ScienceStudio.org is a collection of science videos, radio programs, animations and photos on the web. They range from well-known programs like National PublicRadio’s “RadioLab” to bloggers at NASA. We especially liked the subject “Why Is It Dark At Night.” (Remember: No matter how silly the research, somebody got a grant for it.)
“Autism Learning Games: CampDiscovery” is an app for autistic kids who want to go to summer camp but may not be ready. It teaches over 50 common household and community objects, helping kids who have trouble telling the difference between living and nonliving things. Graphs track the child’s progress. Works with iPhone/iPad/iPod Touch.
“Lightt” is a video-making iPhone app with some impressive features. Make your own stop-motion movie, like Wallace and Gromit or for you baby boomers, Gumby. Have a video play in reverse so that water pouring out of a pitcher appears to pour back in. Shake the phone to undo the effect you just created. All this is impressive, and it’s free. But we found it a little difficult to figure out.
–Got an email you want to share or save? You can send text from an email to an online storage account, by highlighting it and tapping “share.”
– Don’t feel stuck with whatever browser came with your Android phone. Android lets you download Firefox, Chrome or other web browsers.
–Hate the keyboard? Use “Swype,” a popular virtual keyboard available only on Android phones. (For iPhone users, a new $5 app called “Nintype,” is a cross between Swype and a regular keyboard, and may offer the best of both worlds.)
We used to have one of those “nature sounds” machines that played rain or waves to lull you to sleep. It worked well for a few years but finally started making very odd sounds (we must have gotten the alien version). So we went to the library and got three CDs full of nature sounds.
They had lots of tracks of nature sounds, not all sleep inducing. So we copied our favorite.
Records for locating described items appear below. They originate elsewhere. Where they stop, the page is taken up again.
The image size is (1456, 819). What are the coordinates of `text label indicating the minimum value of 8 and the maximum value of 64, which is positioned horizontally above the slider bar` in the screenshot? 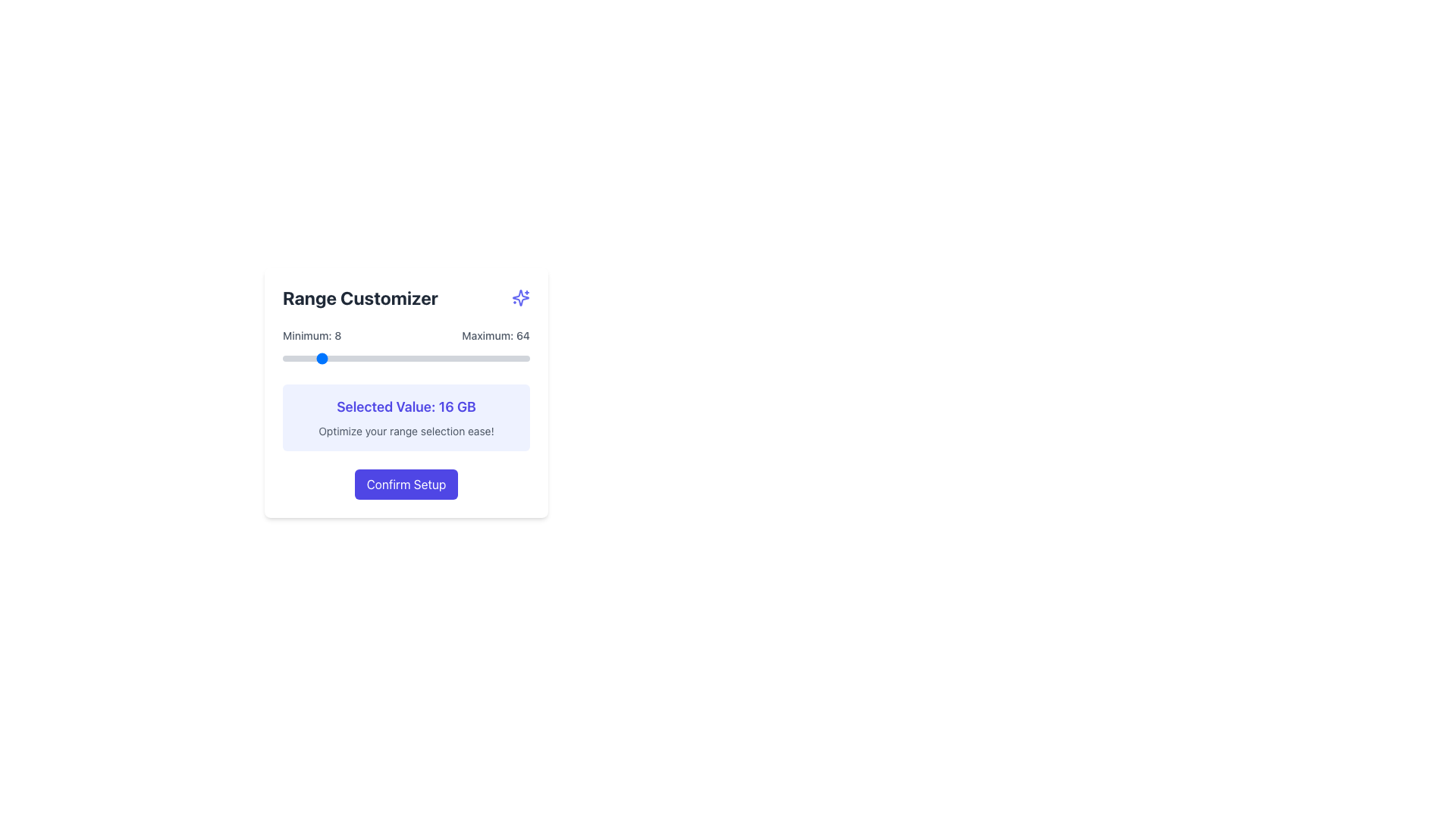 It's located at (406, 335).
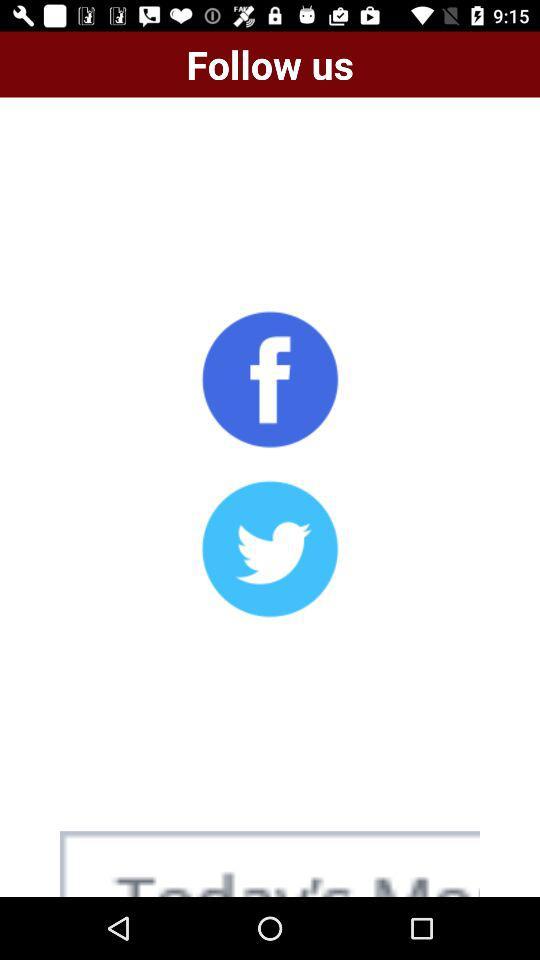 The height and width of the screenshot is (960, 540). What do you see at coordinates (270, 378) in the screenshot?
I see `facebook link` at bounding box center [270, 378].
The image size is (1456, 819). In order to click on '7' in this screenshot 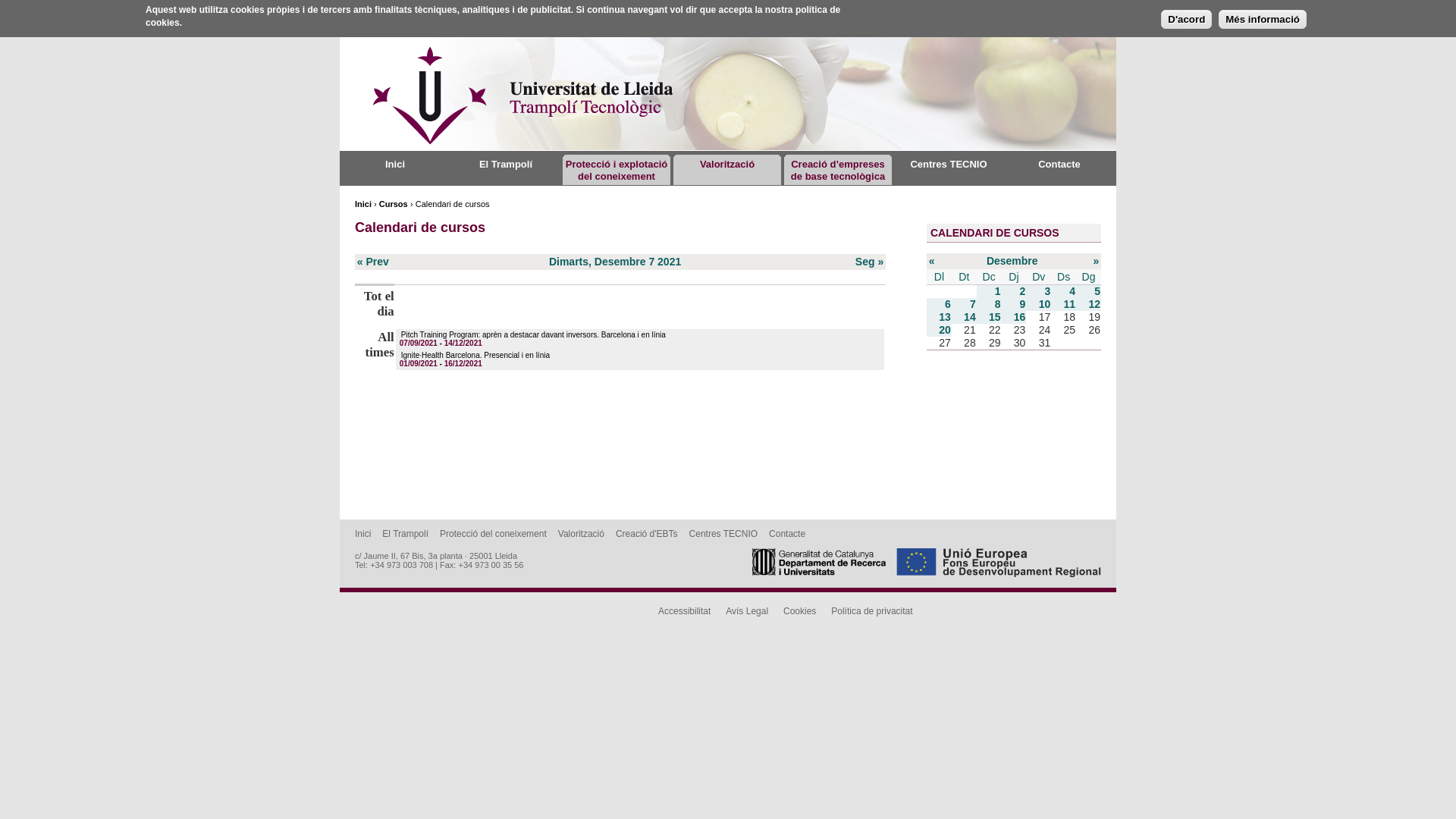, I will do `click(972, 304)`.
To do that in Windows 7, 8 or 8.1, stick a blank CD into your drive and open up Windows Media Player. (XP users can download it from Microsoft.) You’ll see a message “Disk is empty, open burn list.” Click that and then drag the songs you want into the burn list until you’ve filled 80 minutes worth. Then click “burn.” Now in this case we just wanted to burn one track over and over, so to do that just keep dragging that same track onto the play list. This makes for a very boring CD, but in this situation that’s just what we wanted.
If you want that CD to play all night, your CD player has to have a “repeat” feature. Your player or boom box may already have that but you don’t know how to trigger it. But who still has the manual for these things? Nobody, right? You can get one, however, by typing the brand and the serial number for your machine in Google. Mother Google will find it for you.
Or, better yet, use Bluetooth speakers to wirelessly play nature sounds from a free smartphone app, such as “Nature Sounds.”
Readers were glad we wrote about CCleaner, a free program from Piriform.com; it has a tool for shutting off programs in the background that slow your machine.
But that’s not all you get! (Where have we heard that phrase before?) This little wonder also speeds up your web browsing. Start up the program and click “Tools.” Then look at the browser tab. You can speed up Chrome, Internet Explorer or Firefox.
Finally, it comes with a “Drive Wiper.” This is for that moment when you’re about to give away you machine and want to get rid of the personal stuff on board.
It has a link to “System Restore,” as well, though you don’t need CCleaner to get to that; it can be found under “system tools” on any PC. This little program has saved us many times when our computer loses its way in the woods. It is a teensy, weensy time machine that returns everything to a golden age when all was well.
“Ken Burns American History” app for iPhones/iPads with iOS 7, the latest operating system. The app brings you highlights from 136 hours worth of Ken Burns videos. A timeline lets you tap a given year. For example, 1930 has clips on jazz, Prohibition, Huey Long, the Great Depression and baseball. Starts out free, then ten bucks.